The city’s planning committee said in December 2012 that the new crossing on Buckstone Terrace, Fairmilehead, was needed as part of a new development of 300 homes.
The developers handed over the required £64,000 to pay for it in December 2013 – but the crossing has still not materialised.
And if it is not installed by the middle of December the developers will be entitled to get their money back, leaving the council to foot the bill. The council’s latest date for doing the work is September.
But Norman Tinlin, secretary of Fairmilehead community council, said: “I’m not holding my breath. We’ve had so many excuses and timelines from the council. It’s just fortunate there has not been an accident on that stretch of road.”
He said the situation was “completely unacceptable”.
“The feeling in the community, given the length of time it has taken, is that we are being treated with contempt by the council, particularly when they have had the money all that time.
The council admitted there had been a shortage of staff in its internal design team.

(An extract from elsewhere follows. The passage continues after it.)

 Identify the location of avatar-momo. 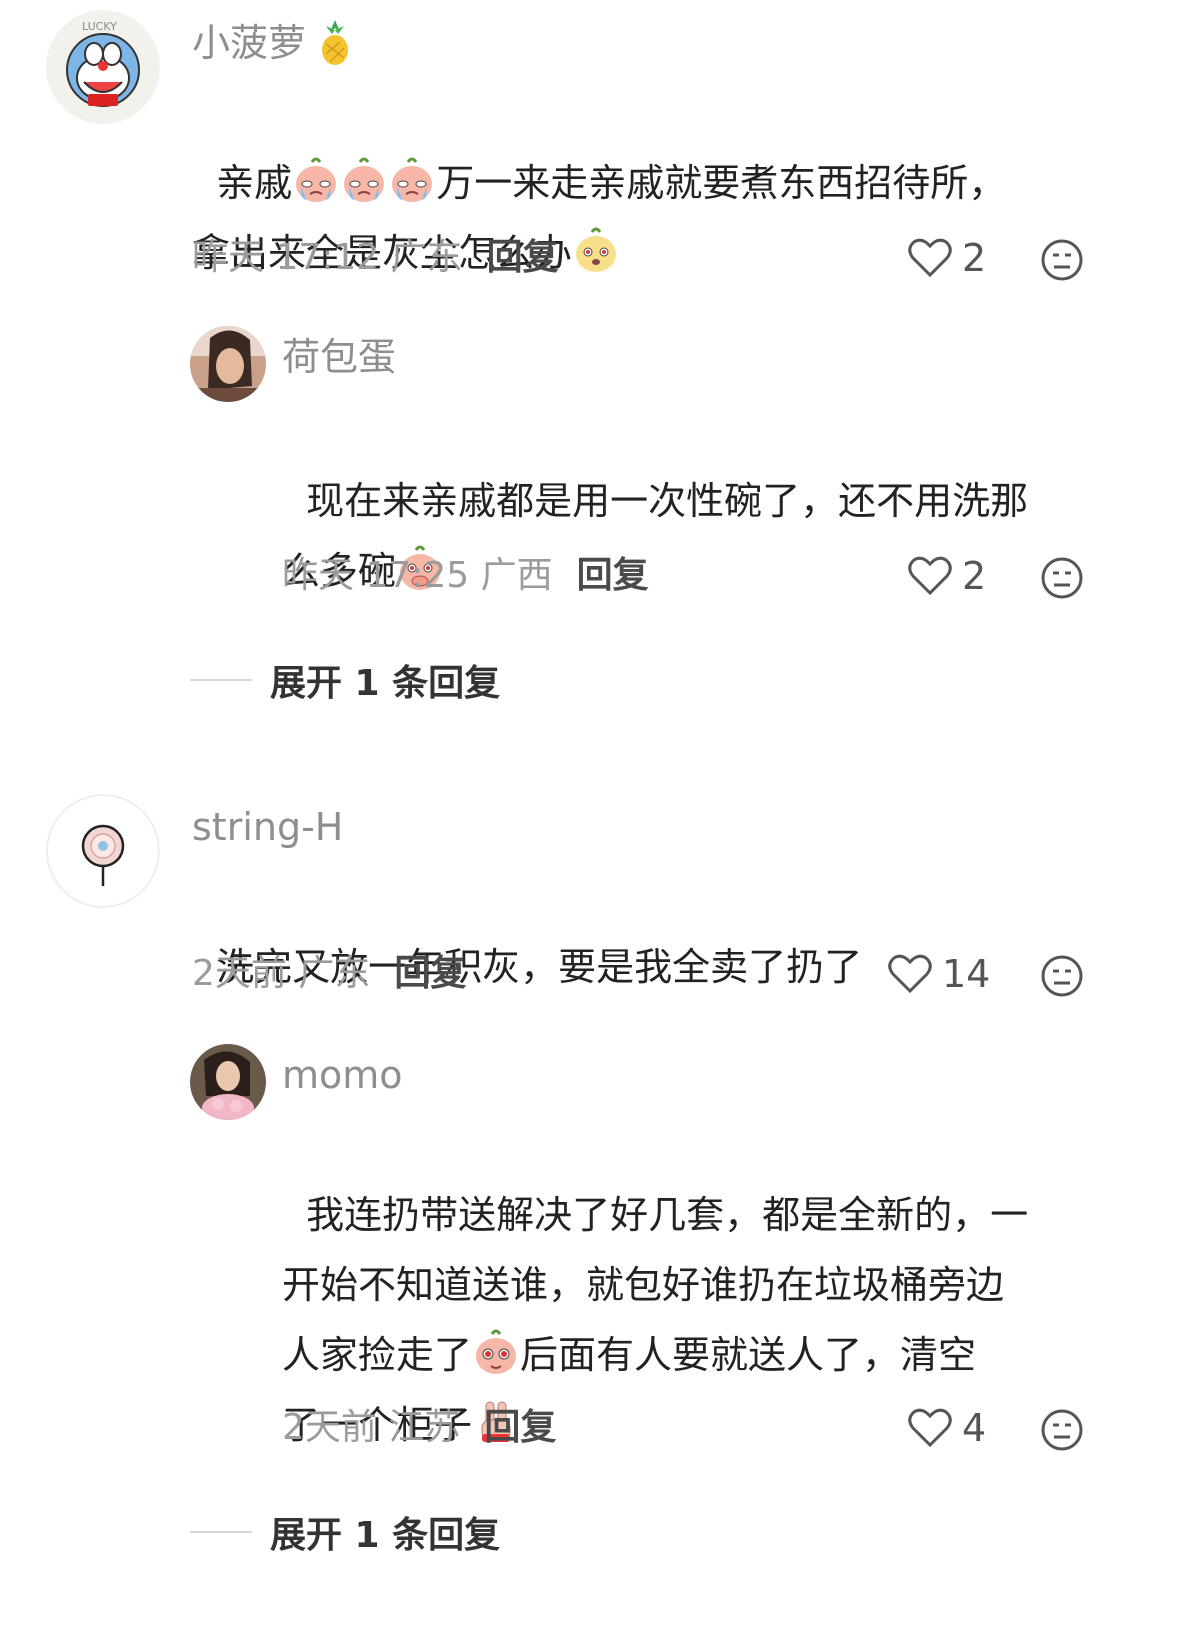
(228, 1082).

But it said a design for the crossing was drawn up in 2014, then dropped amid concerns about its proximity to a bus stop. A second design in April 2016 also attracted objections and in 2017 two further designs were offered for public consideration, one of which won 60 per cent backing.
A tender for construction of the crossing was advertised in May/June this year and the work was expected to be carried out in August.
However, the two tenders received for the work were both over £64,000. The council opted for the lower bid and the contractor was unable to start before September.
The council has said the work was currently scheduled to begin the week beginning September 17.
Colinton/Fairmilehead Conservative councillor Jason Rust said: “The council has been dragging its feet on this matter for some considerable time and residents are becoming increasingly frustrated at the lack of progress.
“The developers have played their part and it is time for the council to step up to the plate and deliver this much- needed crossing as soon as possible without any further delays which are completely unacceptable.”
Scott Arthur, Labour councillor for the area, said the delay was “unacceptable”.
A council spokeswoman said: “We appreciate this process has taken longer than expected in order to identify a solution that best meets the needs of the community, and thank residents for their patience.
“We are moving forward with the implementation of the crossing, which we expect to be in place by autumn.”